**Written request:**
Reproduce every one of the records below word for word.
____ Records to process
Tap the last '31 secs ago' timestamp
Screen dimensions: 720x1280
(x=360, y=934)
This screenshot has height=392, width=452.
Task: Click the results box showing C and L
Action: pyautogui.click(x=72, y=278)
________
**Complete answer:**
Tap the last '31 secs ago' timestamp
Screen dimensions: 720x1280
(x=360, y=934)
This screenshot has height=392, width=452.
Task: Click the results box showing C and L
Action: pyautogui.click(x=72, y=278)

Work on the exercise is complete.